The relationship between lipid profiles and SUA has shown controversial results. Studies from a National Health and Nutrition Examination Survey of Korea showed a more pronounced trend of correlation between SUA and LDL-C, TC and TG in male participants37. Conversely, a cross-sectional study from ethnic minorities in China demonstrated a U-shaped relationship between SUA and the risk of high LDL-C38. In the population of asymptomatic hyperuricemia of Qatar, they found that LDL-C and TG were statistically significantly higher than normouricemic group.
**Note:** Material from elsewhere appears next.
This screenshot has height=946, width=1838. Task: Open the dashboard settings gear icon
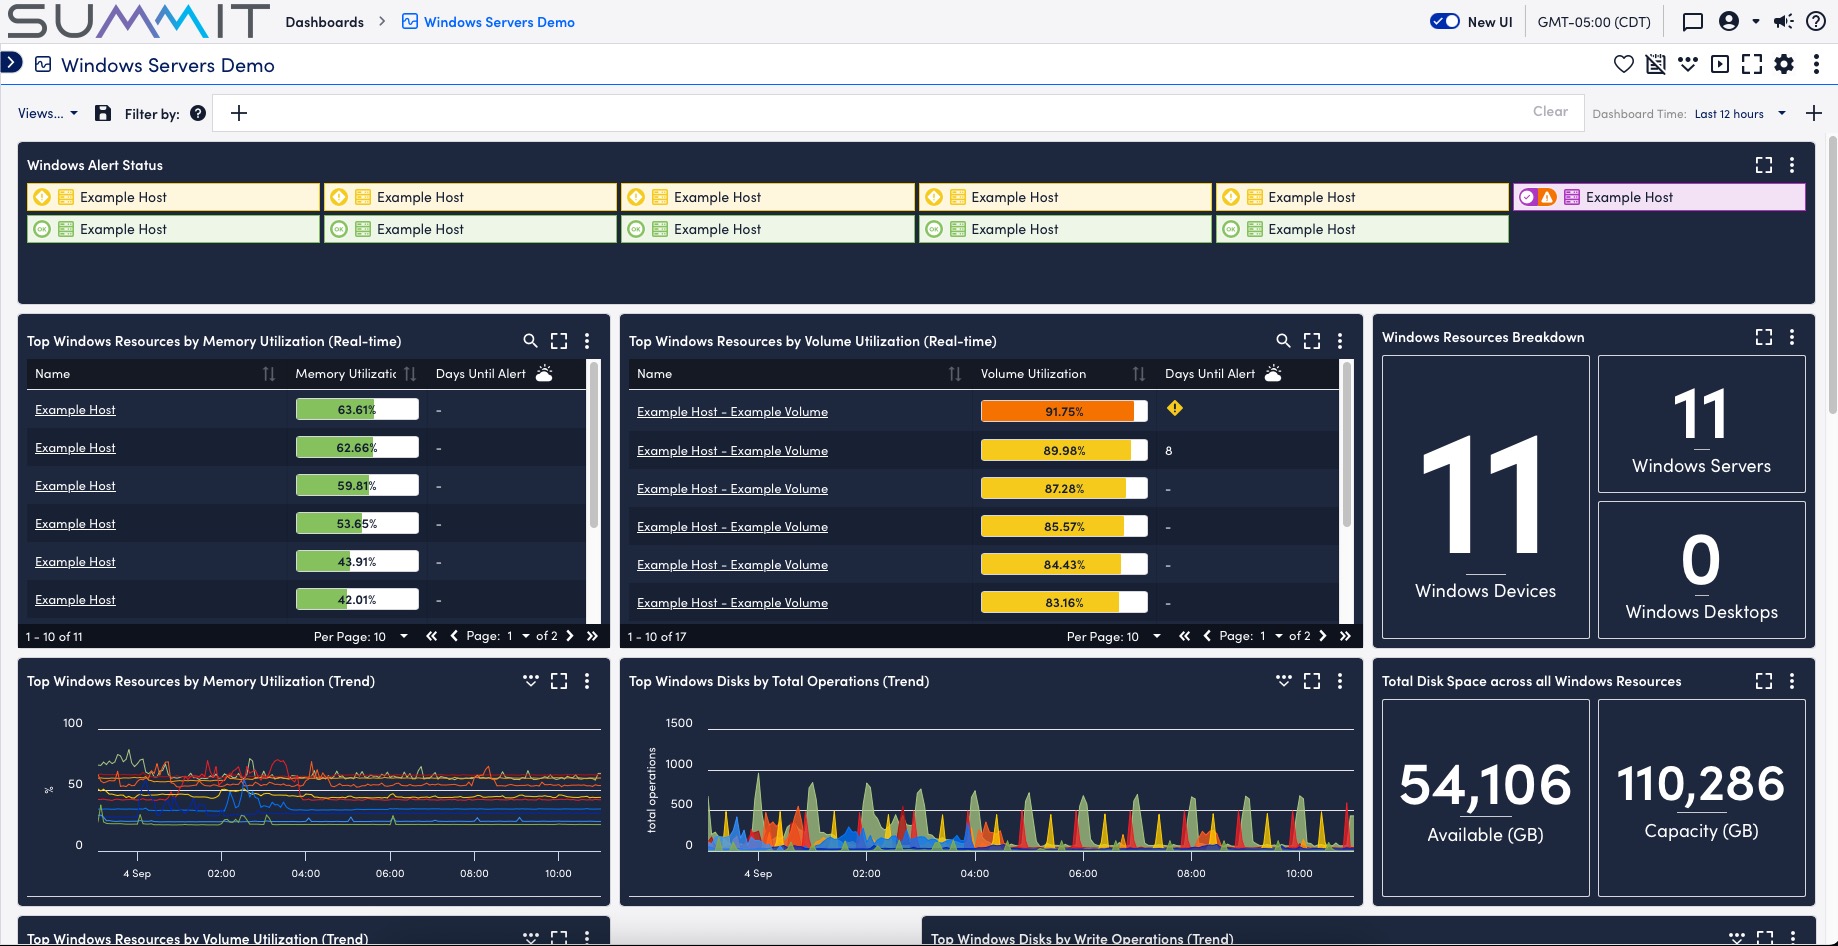point(1784,63)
However, when adjusting for age, gender, BMI, exercise and smoking, the associations were not statistically significant39. The differences in lipid metabolism may be related to sex-specific fat distribution40,41. Data from obese men after laparoscopic sleeve gastrectomy suggested that the improvement in SUA levels was correlated with the improvement in sex-specific fat distribution and elevated levels of total testosterone, and they believed that testosterone might play a role in that process 42. Furthermore, oestrogen is known to have a uricosuric effect 43, but there is a decreased synthesis of testosterone and oestrogen in male gout patients44, therefore, we speculated that sex hormones might play a role in the different relationships between lipid profiles and SUA. Further studies are needed to confirm this.
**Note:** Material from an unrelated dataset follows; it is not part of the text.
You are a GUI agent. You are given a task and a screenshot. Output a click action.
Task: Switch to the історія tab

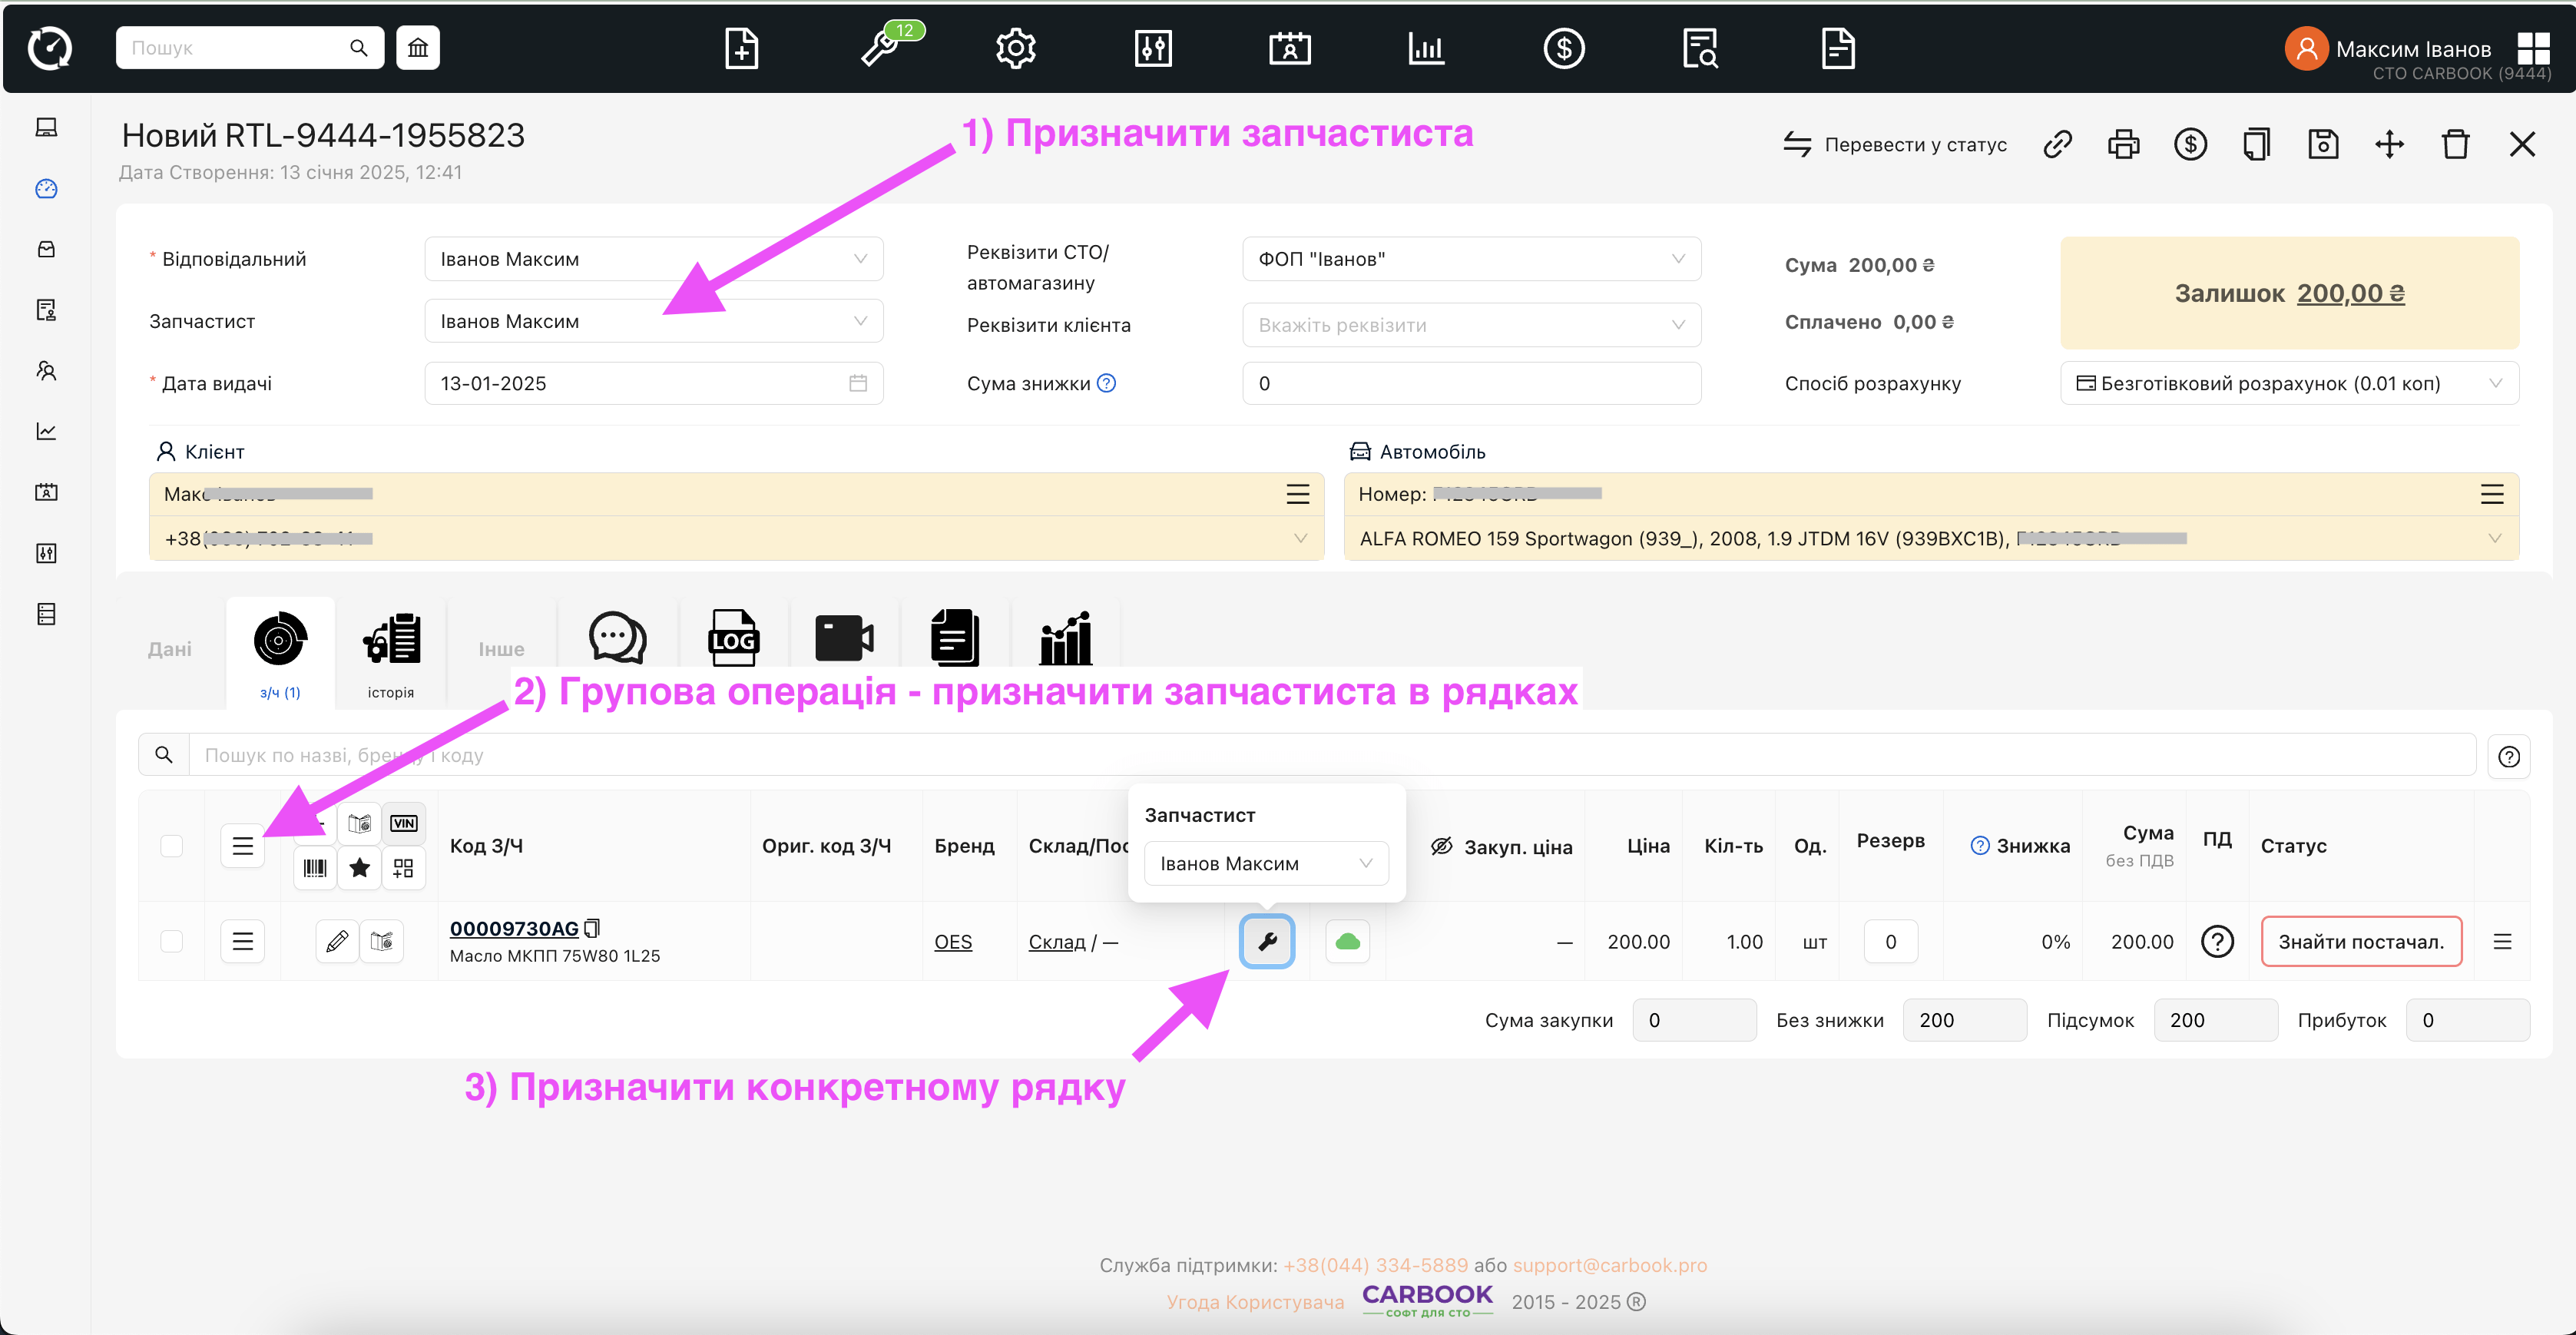tap(390, 652)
In addition, in our study, dyslipidaemia was found in 72.6% of the male gout patients, the high prevalence of dyslipidaemia indicated the necessity of lipid management in patients with gout, especially in overweight or obese men with gout. Based on our results, the finding of the LDL-C inflection points suggest that weight control and LDL-C reduction are equally important in the male gout population. Moreover, we found an inverse relationship between age and SUA/SCr, which suggests that SUA levels may decrease with increasing age, the result is consistent with those of recent studies in Koreans and Chinese31,45. In youth, men have a high risk of hyperuricemia or gout, which may be related to unhealthy living habits, such as meat-based diet, drinking, seafood, etc. These bad habits may be corrected with age, along with a decreasing trend in the incidence of hyperuricemia or gout46. However, another study showed that in postmenopausal women, the incidence rate of hyperuricemia increased with age47, which may be related to hormonal changes. Additionally, we found FPG was negatively associated with SUA/SCr, which was consistent with the results in Saudi type 2 diabetic patients19, the ultrafiltration state induced by hyperglycemia may promote renal excretion of SUA, which may partially explain the inverse correlation. Similarly, hypertension was also found to be inversely associated with SUA/Scr, perhaps due to the higher levels of creatinine in these hypertensive population. Besides, we found a positive correlation between ALT and SUA/Scr, while a positive correlation between ALT and SUA was also detected in patients with gout and asymptomatic hyperuricemia31.

Our study had some limitations. First, the design of the current cross-sectional study did not prove a cause-and-effect conclusion between lipid levels and hyperuricaemia. Second, the participants were limited to male patients with gout, and the results may not be applicable to female gout patients and gout patients complicated with diabetes. Third, although we have adjusted for some confounding factors, there may be confounders that have not yet been measured, such as diet, physical exercise, and education level. Therefore, it would be prudent to extend these conclusions, and additional large-scale prospective studies should be performed to explore the relationship between LDL-C and SUA/SCr in gout patients.

Conclusions

In conclusion, dyslipidaemia is common in male gout patients. Using the data of Chinese male gout patients, we found a positive correlation between LDL-C levels and SUA/SCr in overweight and obese patients, which indicates that BMI may be involved in this relationship. Our study suggested that for overweight and obese male gout patients, attention should be given to the management of weight and LDL-C levels while taking uric acid lowering treatment. In the future, it may be necessary to set lipid management goals based on age, sex, BMI, comorbidities and other factors in gout patients.